Most collectors of antique cigarette lighters know that it is very hard to find lighters from the early part of the 1900s. Generally, cigarette lighter collections consist of lighters from the 1920s and newer. Many of these lighters feature beautiful designs, unique shapes and interesting advertising logos.
Antique Cigarette Lighters
To collectors of cigarette lighters and other forms of tobacciana, the word antique is often considered a subjective matter. Many agree that to be an antique an item must be at least 100 years old. However, there are also a great number of others that believe that to be an antique the item simply must belong to the past and be desired by collectors because of its age, rarity and uniqueness.
The disagreement between the two schools of thought has continued in the field of antiques and collectibles for decades with each side has having a large school of followers. Those that follow the 100 years old rule are following the Smoot-Hawley Tariff Act of 1930, a customs law put into place by the United States. Those that argue against the validity of the 100 year rule stand firm on their beliefs.
It is this disagreement on the definition of the term antique regarding a vast array of collectible items, including cigarette lighters, that accounts for so many lighters being termed antique when they are from the mid twentieth century. In reality, throughout the world many antique dealers, auctioneers and collectors commonly refer to cigarette lighters as antique when many others would refer to them as vintage.
In 1823, a German chemist perfected the first lighter, often referred to as the Feuerzeug or the Dobereiner's Lamp, after the inventor Johann Wolfgang Döbereiner.
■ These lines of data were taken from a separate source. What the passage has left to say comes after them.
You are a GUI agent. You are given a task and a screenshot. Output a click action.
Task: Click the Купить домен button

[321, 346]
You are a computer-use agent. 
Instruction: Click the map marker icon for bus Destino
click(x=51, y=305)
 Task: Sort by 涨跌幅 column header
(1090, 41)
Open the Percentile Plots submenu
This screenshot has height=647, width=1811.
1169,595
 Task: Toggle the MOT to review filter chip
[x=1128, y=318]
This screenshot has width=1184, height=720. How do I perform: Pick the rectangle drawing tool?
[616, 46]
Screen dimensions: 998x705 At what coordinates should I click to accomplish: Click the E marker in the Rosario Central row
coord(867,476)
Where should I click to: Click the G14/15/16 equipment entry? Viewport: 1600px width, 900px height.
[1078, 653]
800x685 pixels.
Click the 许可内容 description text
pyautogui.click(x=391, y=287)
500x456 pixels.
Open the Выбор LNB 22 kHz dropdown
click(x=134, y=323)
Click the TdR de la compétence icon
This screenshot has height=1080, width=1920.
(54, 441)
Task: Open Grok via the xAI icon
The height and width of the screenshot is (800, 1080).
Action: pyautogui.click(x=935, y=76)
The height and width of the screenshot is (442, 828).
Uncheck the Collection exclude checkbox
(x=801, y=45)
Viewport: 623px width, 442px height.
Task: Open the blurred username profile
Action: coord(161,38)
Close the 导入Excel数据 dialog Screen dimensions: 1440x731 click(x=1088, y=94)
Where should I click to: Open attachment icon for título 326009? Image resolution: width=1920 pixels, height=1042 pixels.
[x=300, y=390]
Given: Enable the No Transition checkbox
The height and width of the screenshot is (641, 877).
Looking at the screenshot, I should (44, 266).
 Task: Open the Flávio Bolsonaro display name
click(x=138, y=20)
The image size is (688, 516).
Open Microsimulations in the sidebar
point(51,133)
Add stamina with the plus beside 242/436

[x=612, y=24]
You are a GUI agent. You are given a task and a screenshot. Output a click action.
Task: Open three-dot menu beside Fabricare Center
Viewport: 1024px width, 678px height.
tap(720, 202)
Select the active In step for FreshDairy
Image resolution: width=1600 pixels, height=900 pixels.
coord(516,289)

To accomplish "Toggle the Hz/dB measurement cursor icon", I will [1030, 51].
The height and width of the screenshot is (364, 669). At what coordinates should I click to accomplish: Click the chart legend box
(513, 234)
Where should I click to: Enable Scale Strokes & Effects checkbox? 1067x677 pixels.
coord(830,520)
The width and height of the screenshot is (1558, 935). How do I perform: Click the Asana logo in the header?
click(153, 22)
The early lighters tended to be very large, produced a great amount of heat and were very dangerous due to the fuel and catalyst being used, which were:
- Hydrogen gas
- Sulfuric acid
The lighters were produced until the end of the 1800s.
The Development of Flint Lighters
The early 1900s saw the next generation of cigarette lighters when Baron Carl Von Welsbach patented ferrocerium, which is commonly referred to as flint. These lighters worked using flint as the catalyst and naptha, a petroleum mix, as the fuel.
During the first three decades of the 1900s, cigarette lighters grew in popularity as companies manufactured lighters that were small enough to be easily carried in a pocket or handbag, as well as, larger lighters that were made to be displayed on a table or desk. Companies produced lighters that were functional and decorative with many having beautiful designs and ornamentation.
The three main types of cigarette lighters developed during these years were:
- Manual lighters, also called strike lighters
- Semi-automatic lighters
- Automatic lighters
After World War II, a new type of lighter developed during the 1930s and 1940s, became popular. The lighter used compressed butane instead of naphtha or lighter fluid. The main features of butane lighters were:
- The ability to control the flame
- A less pungent order than naphtha
- The wick did not have to be replaced
Manufacturers of Early Cigarette Lighter
Although there were many early manufacturers of early cigarette lighters, two names that stand out to most people are Ronson and Zippo.
The Ronson Company had its beginning in 1886 when it was founded by Louis V. Aronson under the name Ronson Art Metal Works. In 1913 the company marketed its first lighter, the Wonderliter. The strike lighter was a huge success and the first of many styles and designs for the company. Another popular design was Ronson's Banjo lighter marketed in 1926. The Banjo lighter, with its unique shape, was an automatic lighter that could be lit and extinguished with the simple push and release of the button. Two other popular lighter styles are the Comet and the Varaflame.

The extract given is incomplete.